Bank Indonesia menjadikan risiko fraud di sektor keuangan digital sebagai tantangan stabilitas sistem keuangan yang harus segera dihadapi industri keuangan ke depan. Sebab, memiliki dampak sistemik jika tidak dimitigasi secara cepat.
Deputi Gubernur BI Juda Agung mengatakan, peningkatan penggunaan platform digital di sektor jasa keuangan membuka peluang penipuan atau fraud yang berisiko merusak reputasi dan kepercayaan publik terhadap sistem keuangan di Indonesia.

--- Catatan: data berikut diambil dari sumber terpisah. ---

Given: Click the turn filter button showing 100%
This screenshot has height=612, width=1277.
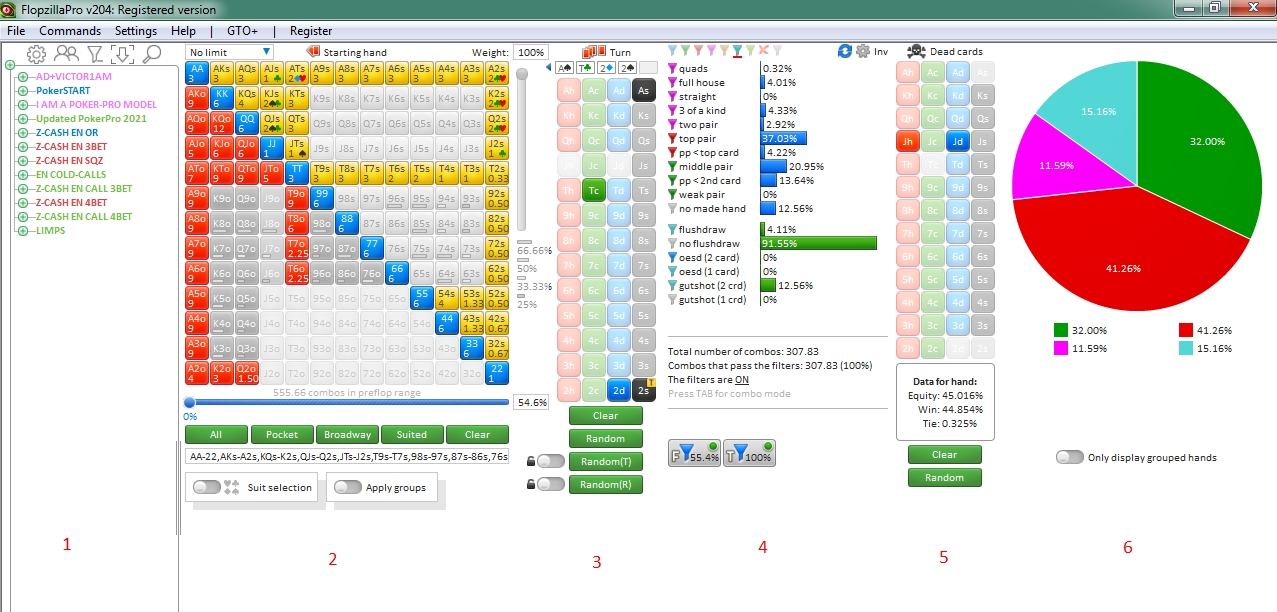Looking at the screenshot, I should (x=749, y=454).
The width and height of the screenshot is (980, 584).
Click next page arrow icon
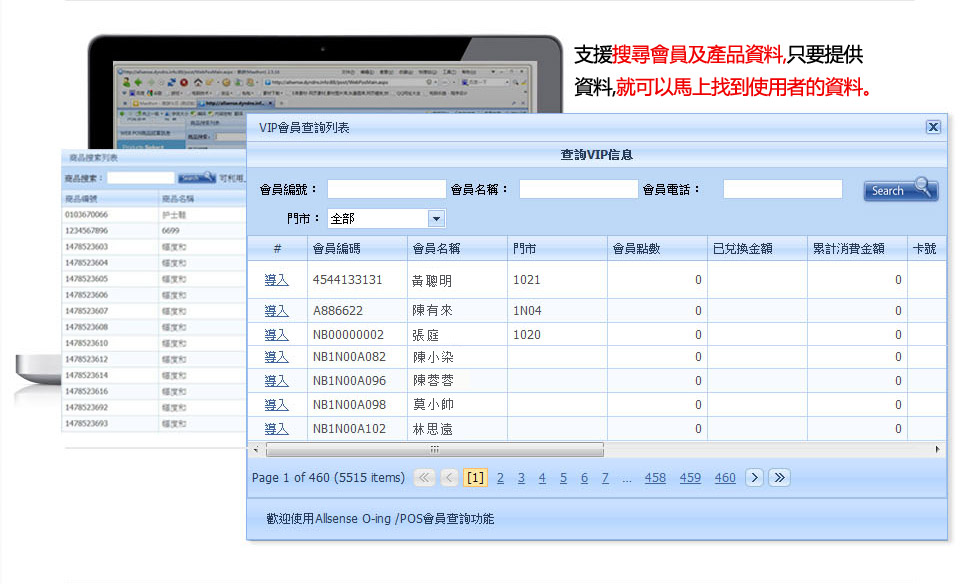[755, 478]
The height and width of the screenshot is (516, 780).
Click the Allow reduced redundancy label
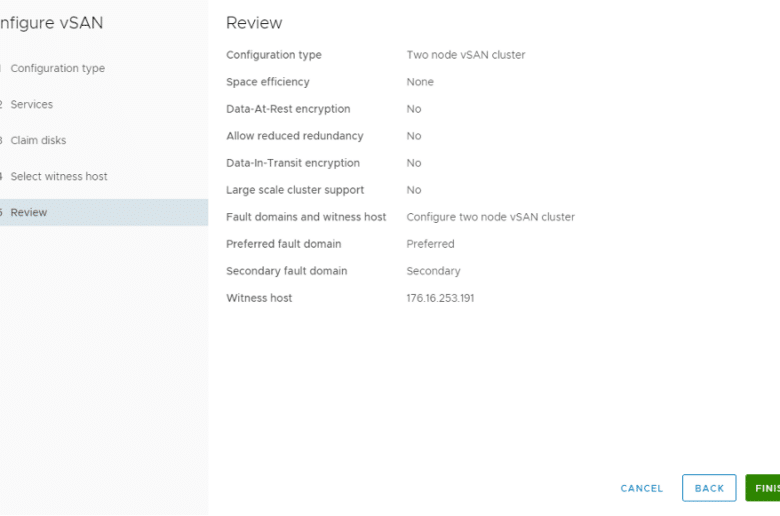click(x=294, y=136)
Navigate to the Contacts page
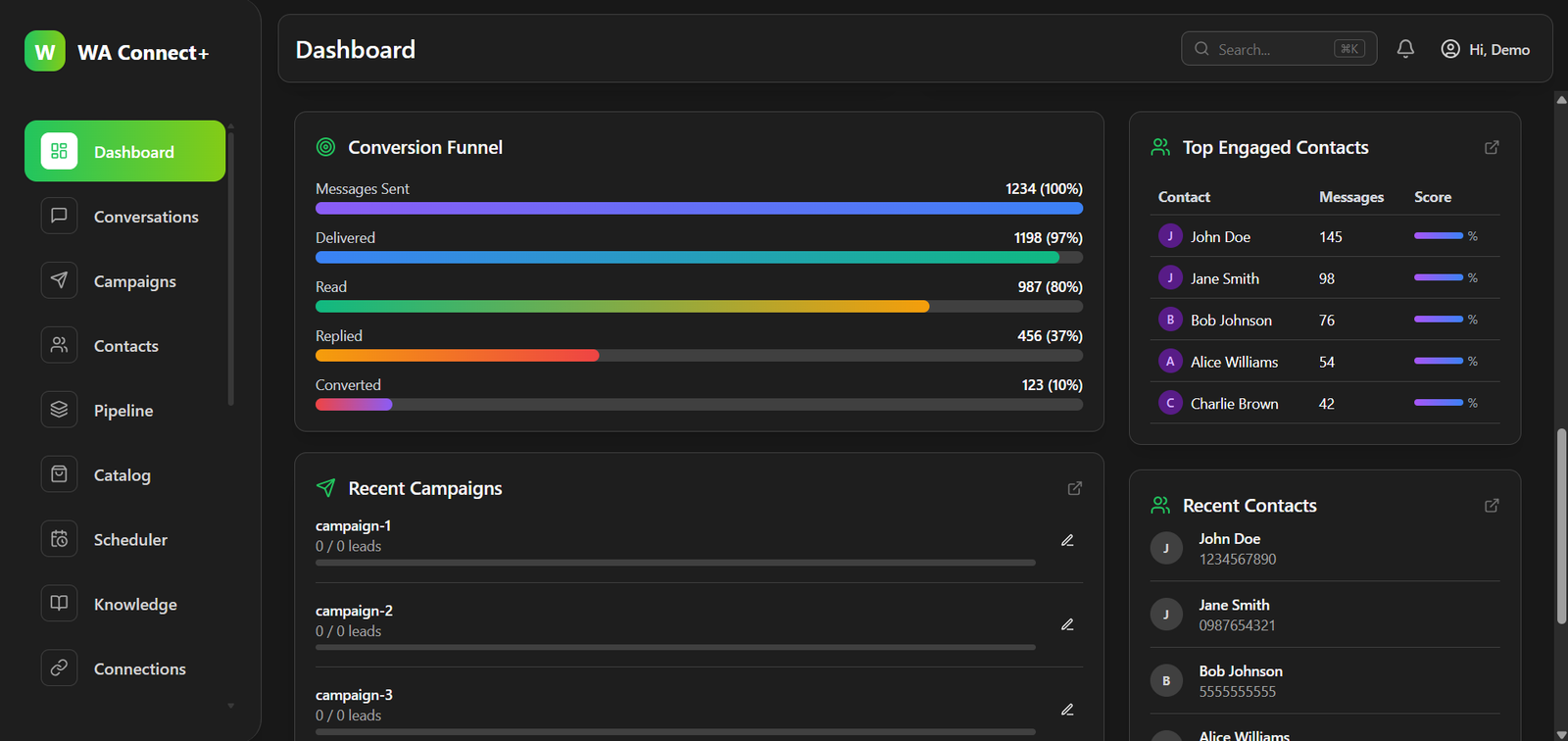 (x=125, y=346)
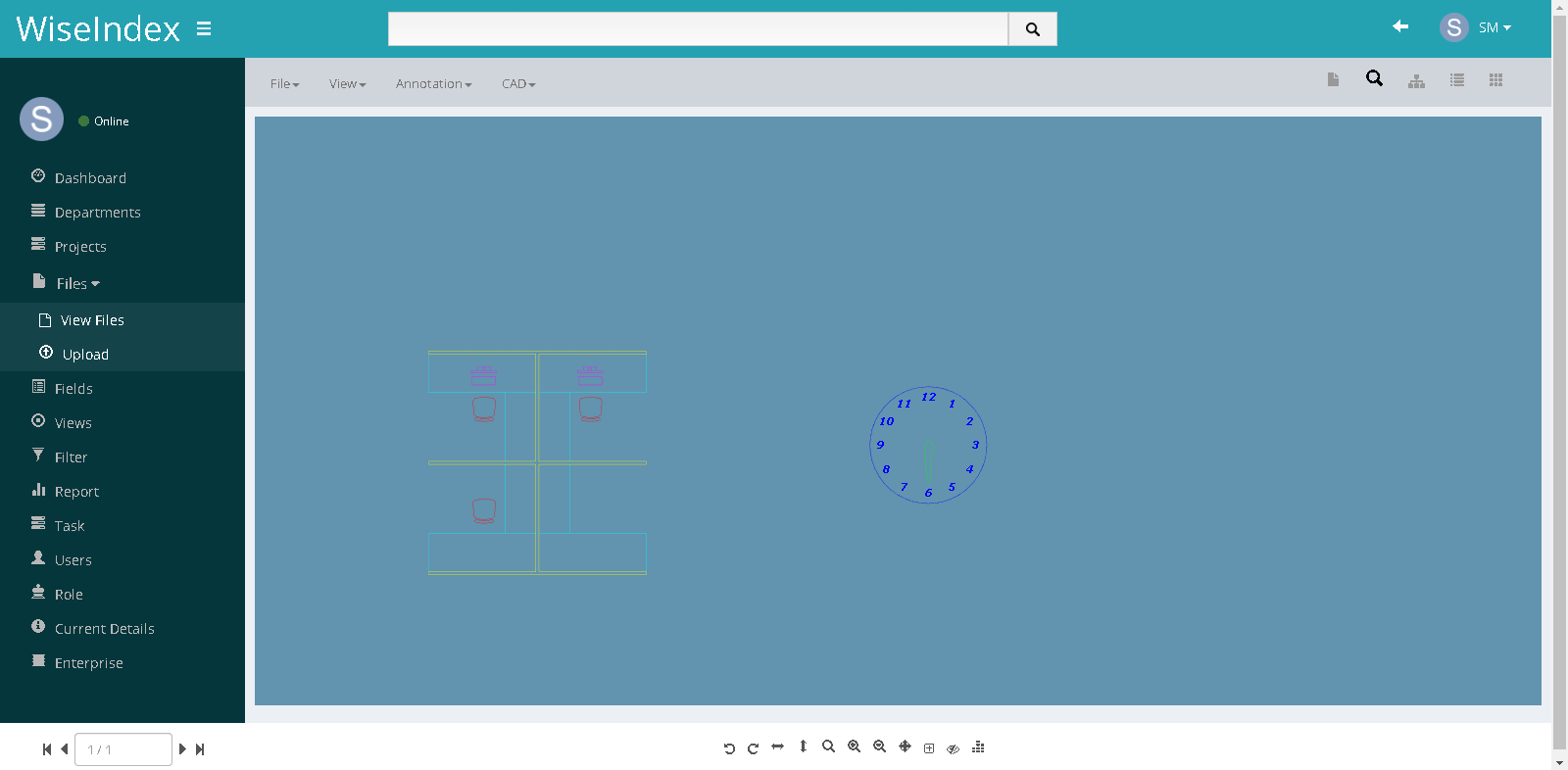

“Peningkatan penggunaan platform digital membuka peluang penipuan seperti pencurian identitas, transaksi palsu, manipulasi data judi online, dan sebagainya yang merusak reputasi dan kepercayaan masyarakat terhadap sistem keuangan kita,” kata dia dalam acara Peluncuran Kajian Stabilitas Keuangan (KSK) No. 43 di Kantor Pusat BI, Jakarta, Selasa (2/10/2024).
Juda Agung mengatakan, karena besarnya risiko fraud tersebut, BI bersama industri keuangan telah memperkuat sistem deteksi kecurangan digital atau Fraud Detection System. Sistem itu dijalankan bersama antara BI dan industri keuangan untuk mendeteksi dan mencegah terjadinya fraud.
Melalui sistem itu, Juda Agung mengungkapkan, perbankan dan institusi sektor keuangan akan berbagai informasi terhadap rekening-rekening yang diduga menjadi tempat atau media tindakan fraud, termasuk terkait dengan penipuan, transaksi palsu, hingga judi online atau judol.
“Sekarang sudah kami lakukan, nanti bank-bank institusi keuangan juga akan sharing terhadap rekening-rekening yang diduga menjadi media dari fraud yang kemudian dikompilasi kepada BI dan kemudian kalau terjadi fraud bisa kita deteksi dini,” tutur Juda Agung.
Selain memperkuat Fraud Detection System, BI bersama industri keuangan kata Juda juga akan mengembangkan alat pendeteksi canggih memanfaatkan teknologi artificial intelligence atau AI. Melalui pemanfaatan AI, BI dan industri keuangan bisa mendeteksi pola transaksi mencurigakan, sehingga bisa mencegah terjadinya fraud.
“Ada pola-pola tertentu yang bisa kita amati dengan AI misal beli bubur ayam tengah malam 1.000 kali dengan jumlah yang sama ini kan jelas sesuatu yang perlu dicurigai, anomali,” ucapnya.
“Sehingga ini kita bisa deteksi, ini salah satu contoh aja, ada banyak, baik itu di level transaksi, jumlah, frekuensi, ini bisa dideteksi dengan AI ke depan kita kembangkan itu,” tegas Juda Agung.
Berdasarkan lanskap keamanan siber 2023, Indonesia termasuk dalam daftar 10 negara yang menjadi sumber dan tujuan serangan siber dengan total trafik anomali ancaman siber mencapai 403.990.813.
Selama empat tahun terakhir, Bank Indonesia mencatat peningkatan kejadian insiden siber, khususnya pada Penyelenggara sektor keuangan. Insiden siber tersebut berdampak negatif berupa kerugian finansial maupun reputasi publik.